>>>

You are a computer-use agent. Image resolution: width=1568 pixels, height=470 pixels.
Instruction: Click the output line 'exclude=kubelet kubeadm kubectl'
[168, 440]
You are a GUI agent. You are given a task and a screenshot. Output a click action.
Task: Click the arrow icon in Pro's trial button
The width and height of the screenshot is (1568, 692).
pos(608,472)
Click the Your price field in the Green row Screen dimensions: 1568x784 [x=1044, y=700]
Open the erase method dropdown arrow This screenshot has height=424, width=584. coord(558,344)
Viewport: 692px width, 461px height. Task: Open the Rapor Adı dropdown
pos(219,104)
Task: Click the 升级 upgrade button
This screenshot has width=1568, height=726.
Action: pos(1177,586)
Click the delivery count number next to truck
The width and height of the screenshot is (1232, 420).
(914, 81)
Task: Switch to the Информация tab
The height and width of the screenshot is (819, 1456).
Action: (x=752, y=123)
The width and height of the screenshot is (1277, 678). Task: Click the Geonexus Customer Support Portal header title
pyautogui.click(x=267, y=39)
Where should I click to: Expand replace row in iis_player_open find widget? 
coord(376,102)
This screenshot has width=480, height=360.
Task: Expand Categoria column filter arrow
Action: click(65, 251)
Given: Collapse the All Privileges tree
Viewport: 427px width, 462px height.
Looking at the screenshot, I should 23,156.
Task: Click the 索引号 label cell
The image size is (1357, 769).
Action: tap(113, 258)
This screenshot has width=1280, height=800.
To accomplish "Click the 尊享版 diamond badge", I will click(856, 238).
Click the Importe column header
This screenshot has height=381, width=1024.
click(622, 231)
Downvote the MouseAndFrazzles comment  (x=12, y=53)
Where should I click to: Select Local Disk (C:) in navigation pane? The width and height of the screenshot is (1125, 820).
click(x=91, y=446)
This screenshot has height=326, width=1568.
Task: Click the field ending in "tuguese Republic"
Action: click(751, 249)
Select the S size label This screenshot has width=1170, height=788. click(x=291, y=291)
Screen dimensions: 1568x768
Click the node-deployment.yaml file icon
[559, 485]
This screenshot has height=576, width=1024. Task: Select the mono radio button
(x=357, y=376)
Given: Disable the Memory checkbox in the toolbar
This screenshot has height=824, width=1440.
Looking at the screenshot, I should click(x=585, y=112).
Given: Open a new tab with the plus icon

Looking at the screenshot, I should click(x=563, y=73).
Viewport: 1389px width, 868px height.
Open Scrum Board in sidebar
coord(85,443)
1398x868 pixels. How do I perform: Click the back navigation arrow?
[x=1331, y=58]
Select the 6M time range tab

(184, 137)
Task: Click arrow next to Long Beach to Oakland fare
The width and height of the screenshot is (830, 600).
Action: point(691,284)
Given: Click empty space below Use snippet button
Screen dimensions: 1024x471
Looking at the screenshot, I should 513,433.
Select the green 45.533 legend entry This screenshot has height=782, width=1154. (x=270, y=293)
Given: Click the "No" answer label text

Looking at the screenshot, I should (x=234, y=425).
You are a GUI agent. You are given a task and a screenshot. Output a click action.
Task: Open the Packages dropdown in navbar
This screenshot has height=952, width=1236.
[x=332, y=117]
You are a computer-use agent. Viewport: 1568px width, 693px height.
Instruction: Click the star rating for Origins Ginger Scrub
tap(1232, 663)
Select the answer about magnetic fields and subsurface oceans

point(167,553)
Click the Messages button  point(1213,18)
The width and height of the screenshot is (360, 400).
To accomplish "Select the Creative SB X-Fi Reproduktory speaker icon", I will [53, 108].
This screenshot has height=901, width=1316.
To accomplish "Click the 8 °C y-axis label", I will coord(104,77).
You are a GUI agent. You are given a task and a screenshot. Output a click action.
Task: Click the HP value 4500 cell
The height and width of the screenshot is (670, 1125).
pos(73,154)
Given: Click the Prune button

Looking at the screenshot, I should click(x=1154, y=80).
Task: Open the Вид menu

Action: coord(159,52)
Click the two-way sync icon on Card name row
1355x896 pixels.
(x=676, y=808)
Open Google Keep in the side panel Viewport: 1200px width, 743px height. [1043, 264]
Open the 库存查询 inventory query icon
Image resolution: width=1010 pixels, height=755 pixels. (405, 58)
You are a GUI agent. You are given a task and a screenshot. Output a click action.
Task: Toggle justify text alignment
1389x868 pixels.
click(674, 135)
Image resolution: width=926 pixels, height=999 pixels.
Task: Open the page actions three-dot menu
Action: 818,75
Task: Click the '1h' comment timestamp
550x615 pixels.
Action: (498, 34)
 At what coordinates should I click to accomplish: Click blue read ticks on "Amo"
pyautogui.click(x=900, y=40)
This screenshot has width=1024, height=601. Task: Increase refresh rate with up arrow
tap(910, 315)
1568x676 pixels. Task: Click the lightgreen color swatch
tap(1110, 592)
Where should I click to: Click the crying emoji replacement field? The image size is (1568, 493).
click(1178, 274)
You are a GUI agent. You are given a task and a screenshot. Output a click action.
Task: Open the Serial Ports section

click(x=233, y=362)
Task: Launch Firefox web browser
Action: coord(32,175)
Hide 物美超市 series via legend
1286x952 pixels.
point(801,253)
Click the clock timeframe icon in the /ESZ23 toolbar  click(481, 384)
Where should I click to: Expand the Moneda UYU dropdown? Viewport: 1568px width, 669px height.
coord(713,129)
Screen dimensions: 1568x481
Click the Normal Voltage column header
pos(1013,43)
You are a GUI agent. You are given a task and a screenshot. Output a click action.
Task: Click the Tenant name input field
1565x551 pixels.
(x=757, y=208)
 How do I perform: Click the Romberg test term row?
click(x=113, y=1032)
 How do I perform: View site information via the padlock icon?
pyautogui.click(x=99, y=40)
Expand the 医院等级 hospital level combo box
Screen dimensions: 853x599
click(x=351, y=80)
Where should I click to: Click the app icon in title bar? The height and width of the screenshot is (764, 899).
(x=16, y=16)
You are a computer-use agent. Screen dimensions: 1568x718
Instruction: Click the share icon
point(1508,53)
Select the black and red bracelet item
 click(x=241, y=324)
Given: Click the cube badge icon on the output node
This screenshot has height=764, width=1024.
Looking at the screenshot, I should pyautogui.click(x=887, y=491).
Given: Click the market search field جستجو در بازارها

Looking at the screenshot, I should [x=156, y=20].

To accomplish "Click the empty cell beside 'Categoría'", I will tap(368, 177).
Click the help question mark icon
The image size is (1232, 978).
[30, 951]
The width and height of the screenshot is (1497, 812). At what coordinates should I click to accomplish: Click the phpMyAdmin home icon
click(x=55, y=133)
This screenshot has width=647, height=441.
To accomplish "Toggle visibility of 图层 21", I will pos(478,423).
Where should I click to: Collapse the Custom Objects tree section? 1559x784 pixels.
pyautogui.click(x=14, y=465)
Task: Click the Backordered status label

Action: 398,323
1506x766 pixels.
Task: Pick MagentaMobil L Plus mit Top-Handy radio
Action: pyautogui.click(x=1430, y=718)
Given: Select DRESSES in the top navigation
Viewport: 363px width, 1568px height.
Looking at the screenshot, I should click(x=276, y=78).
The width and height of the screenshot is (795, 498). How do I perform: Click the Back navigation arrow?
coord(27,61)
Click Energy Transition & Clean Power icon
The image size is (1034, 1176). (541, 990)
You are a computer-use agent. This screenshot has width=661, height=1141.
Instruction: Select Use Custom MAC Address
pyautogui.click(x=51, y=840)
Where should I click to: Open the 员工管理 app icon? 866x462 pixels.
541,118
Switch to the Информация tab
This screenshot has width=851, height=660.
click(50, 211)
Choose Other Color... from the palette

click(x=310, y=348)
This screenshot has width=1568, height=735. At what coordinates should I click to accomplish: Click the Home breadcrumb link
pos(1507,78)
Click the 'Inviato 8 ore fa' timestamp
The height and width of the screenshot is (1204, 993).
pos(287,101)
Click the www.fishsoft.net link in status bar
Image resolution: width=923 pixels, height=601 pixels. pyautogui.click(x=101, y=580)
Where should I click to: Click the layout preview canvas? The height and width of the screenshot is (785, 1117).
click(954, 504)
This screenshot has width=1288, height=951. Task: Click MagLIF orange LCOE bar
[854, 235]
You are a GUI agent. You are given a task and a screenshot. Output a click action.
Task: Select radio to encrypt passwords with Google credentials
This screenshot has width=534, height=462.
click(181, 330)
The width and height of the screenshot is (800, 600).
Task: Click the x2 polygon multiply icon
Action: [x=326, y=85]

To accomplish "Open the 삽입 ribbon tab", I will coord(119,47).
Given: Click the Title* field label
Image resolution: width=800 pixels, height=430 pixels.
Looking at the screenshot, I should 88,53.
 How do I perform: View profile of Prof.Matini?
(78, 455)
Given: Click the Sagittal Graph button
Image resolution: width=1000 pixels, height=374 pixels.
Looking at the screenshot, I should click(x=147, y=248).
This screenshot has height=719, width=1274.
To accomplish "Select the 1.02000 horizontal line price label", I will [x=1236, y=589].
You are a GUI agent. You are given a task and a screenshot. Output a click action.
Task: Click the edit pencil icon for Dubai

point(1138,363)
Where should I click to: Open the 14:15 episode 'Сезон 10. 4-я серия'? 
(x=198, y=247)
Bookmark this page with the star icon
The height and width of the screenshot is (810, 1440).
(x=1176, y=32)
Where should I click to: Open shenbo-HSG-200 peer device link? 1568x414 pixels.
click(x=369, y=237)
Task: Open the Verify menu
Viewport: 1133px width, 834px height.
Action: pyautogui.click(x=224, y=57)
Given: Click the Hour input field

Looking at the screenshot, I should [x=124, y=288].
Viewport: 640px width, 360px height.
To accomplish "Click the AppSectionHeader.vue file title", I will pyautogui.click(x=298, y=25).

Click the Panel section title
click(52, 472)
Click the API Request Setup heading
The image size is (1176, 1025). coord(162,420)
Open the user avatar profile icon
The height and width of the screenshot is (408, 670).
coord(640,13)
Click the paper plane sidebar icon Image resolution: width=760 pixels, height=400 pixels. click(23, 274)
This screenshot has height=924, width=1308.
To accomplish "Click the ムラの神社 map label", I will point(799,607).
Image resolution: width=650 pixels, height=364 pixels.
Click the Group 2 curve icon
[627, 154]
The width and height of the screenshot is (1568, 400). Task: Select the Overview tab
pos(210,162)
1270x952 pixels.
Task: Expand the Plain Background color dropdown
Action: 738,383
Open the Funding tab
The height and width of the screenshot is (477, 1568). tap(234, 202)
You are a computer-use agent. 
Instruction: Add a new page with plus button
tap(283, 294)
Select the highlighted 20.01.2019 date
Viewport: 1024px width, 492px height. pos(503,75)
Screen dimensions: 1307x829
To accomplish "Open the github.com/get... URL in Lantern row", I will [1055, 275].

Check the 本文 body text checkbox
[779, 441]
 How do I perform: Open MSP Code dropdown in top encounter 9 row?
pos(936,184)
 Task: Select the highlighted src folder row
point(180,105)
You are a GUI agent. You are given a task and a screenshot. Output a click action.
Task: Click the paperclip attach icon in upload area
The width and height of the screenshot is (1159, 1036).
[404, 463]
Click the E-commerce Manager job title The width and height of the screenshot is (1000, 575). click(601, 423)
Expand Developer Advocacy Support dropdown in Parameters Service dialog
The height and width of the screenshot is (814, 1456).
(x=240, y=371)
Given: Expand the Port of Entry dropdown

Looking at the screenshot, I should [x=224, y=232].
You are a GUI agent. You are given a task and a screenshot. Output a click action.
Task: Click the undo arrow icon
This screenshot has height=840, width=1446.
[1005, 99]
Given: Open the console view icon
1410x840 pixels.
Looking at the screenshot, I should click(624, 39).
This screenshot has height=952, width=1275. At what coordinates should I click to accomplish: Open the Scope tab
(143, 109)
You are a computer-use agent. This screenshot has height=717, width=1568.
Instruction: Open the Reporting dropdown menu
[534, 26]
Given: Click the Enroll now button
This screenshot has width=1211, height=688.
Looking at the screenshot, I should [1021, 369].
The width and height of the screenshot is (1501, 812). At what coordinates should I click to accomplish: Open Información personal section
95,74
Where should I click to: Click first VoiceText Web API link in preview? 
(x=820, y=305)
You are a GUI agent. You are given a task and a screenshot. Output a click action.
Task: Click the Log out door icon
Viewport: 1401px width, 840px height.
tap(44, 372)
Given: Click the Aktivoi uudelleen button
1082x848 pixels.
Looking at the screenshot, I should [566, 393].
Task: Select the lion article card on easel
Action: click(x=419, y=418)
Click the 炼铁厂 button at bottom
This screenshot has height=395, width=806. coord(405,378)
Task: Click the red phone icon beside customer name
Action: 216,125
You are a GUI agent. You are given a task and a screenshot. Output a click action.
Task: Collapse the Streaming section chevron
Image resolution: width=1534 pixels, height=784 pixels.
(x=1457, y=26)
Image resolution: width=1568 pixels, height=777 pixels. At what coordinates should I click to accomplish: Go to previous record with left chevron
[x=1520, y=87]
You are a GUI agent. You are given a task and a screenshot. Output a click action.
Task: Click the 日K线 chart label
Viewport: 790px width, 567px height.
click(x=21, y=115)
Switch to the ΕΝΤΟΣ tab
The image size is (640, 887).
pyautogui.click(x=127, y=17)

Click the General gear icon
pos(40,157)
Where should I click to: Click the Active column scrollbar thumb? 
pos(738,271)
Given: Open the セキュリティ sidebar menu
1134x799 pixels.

<<<

- _WRITTEN EXERCISE_: Return the lines of the items above unchanged, starting with the first line and going on through the line that contains "Open the erase", with both ends included.

- _EXERCISE SOLUTION_:
You are a computer-use agent. Image resolution: width=1568 pixels, height=470 pixels.
Instruction: Click the output line 'exclude=kubelet kubeadm kubectl'
[168, 440]
You are a GUI agent. You are given a task and a screenshot. Output a click action.
Task: Click the arrow icon in Pro's trial button
The width and height of the screenshot is (1568, 692).
pos(608,472)
Click the Your price field in the Green row Screen dimensions: 1568x784 [x=1044, y=700]
Open the erase method dropdown arrow This screenshot has height=424, width=584. coord(558,344)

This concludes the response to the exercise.